→ **Task**: Set down every entry once more, character for character.

→ **Dataset records**:

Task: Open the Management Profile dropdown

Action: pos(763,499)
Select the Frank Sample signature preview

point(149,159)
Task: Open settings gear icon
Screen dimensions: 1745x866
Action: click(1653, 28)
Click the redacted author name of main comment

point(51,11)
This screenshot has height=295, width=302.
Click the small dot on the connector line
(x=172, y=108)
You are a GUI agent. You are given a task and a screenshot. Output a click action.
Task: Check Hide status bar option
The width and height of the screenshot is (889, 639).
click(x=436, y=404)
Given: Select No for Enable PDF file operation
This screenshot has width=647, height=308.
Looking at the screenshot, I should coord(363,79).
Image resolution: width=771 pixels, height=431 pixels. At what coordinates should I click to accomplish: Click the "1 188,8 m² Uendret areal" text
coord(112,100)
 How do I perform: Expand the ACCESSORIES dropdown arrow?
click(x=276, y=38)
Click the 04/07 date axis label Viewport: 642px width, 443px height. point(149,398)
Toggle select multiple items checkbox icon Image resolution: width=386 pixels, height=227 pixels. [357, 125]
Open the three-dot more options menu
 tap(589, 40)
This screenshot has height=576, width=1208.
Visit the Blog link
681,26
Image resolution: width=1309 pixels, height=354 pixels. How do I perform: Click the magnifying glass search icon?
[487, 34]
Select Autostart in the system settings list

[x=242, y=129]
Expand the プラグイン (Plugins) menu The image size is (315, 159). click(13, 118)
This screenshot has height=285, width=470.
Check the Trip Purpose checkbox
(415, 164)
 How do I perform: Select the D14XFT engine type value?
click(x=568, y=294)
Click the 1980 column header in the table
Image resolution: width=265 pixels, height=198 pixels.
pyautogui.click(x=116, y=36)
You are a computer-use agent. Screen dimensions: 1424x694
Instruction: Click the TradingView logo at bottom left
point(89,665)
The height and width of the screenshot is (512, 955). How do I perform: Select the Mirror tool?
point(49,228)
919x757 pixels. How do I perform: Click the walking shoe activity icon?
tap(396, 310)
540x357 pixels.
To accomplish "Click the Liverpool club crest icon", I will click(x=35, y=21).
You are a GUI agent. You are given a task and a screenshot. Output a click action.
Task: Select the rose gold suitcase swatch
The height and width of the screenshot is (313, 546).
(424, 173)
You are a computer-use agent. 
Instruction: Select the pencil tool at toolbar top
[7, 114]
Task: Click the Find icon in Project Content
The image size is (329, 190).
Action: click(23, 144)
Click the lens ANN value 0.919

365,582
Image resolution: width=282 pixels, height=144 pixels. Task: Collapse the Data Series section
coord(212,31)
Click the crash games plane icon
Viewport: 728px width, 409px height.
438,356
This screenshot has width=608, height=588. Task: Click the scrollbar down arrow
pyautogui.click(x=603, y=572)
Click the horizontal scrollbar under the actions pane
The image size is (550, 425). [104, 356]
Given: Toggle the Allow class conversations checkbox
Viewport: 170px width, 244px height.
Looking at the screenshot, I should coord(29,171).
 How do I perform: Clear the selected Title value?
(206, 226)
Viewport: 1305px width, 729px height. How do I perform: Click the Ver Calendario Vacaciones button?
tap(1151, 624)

→ **Result below**:
Task: Open the Management Profile dropdown

Action: pos(763,499)
Select the Frank Sample signature preview

point(149,159)
Task: Open settings gear icon
Screen dimensions: 1745x866
Action: click(1653, 28)
Click the redacted author name of main comment

point(51,11)
This screenshot has height=295, width=302.
Click the small dot on the connector line
(x=172, y=108)
You are a GUI agent. You are given a task and a screenshot. Output a click action.
Task: Check Hide status bar option
The width and height of the screenshot is (889, 639).
click(x=436, y=404)
Given: Select No for Enable PDF file operation
This screenshot has width=647, height=308.
Looking at the screenshot, I should coord(363,79).
Image resolution: width=771 pixels, height=431 pixels. At what coordinates should I click to accomplish: Click the "1 188,8 m² Uendret areal" text
coord(112,100)
 How do I perform: Expand the ACCESSORIES dropdown arrow?
click(x=276, y=38)
Click the 04/07 date axis label Viewport: 642px width, 443px height. point(149,398)
Toggle select multiple items checkbox icon Image resolution: width=386 pixels, height=227 pixels. [357, 125]
Open the three-dot more options menu
 tap(589, 40)
This screenshot has height=576, width=1208.
Visit the Blog link
681,26
Image resolution: width=1309 pixels, height=354 pixels. How do I perform: Click the magnifying glass search icon?
[487, 34]
Select Autostart in the system settings list

[x=242, y=129]
Expand the プラグイン (Plugins) menu The image size is (315, 159). click(13, 118)
This screenshot has height=285, width=470.
Check the Trip Purpose checkbox
(415, 164)
 How do I perform: Select the D14XFT engine type value?
click(x=568, y=294)
Click the 1980 column header in the table
Image resolution: width=265 pixels, height=198 pixels.
pyautogui.click(x=116, y=36)
You are a computer-use agent. Screen dimensions: 1424x694
Instruction: Click the TradingView logo at bottom left
point(89,665)
The height and width of the screenshot is (512, 955). How do I perform: Select the Mirror tool?
point(49,228)
919x757 pixels. How do I perform: Click the walking shoe activity icon?
tap(396, 310)
540x357 pixels.
To accomplish "Click the Liverpool club crest icon", I will click(x=35, y=21).
You are a GUI agent. You are given a task and a screenshot. Output a click action.
Task: Select the rose gold suitcase swatch
The height and width of the screenshot is (313, 546).
(424, 173)
You are a computer-use agent. 
Instruction: Select the pencil tool at toolbar top
[7, 114]
Task: Click the Find icon in Project Content
The image size is (329, 190).
Action: click(23, 144)
Click the lens ANN value 0.919

365,582
Image resolution: width=282 pixels, height=144 pixels. Task: Collapse the Data Series section
coord(212,31)
Click the crash games plane icon
Viewport: 728px width, 409px height.
438,356
This screenshot has width=608, height=588. Task: Click the scrollbar down arrow
pyautogui.click(x=603, y=572)
Click the horizontal scrollbar under the actions pane
The image size is (550, 425). [104, 356]
Given: Toggle the Allow class conversations checkbox
Viewport: 170px width, 244px height.
Looking at the screenshot, I should coord(29,171).
 How do I perform: Clear the selected Title value?
(206, 226)
Viewport: 1305px width, 729px height. How do I perform: Click the Ver Calendario Vacaciones button?
tap(1151, 624)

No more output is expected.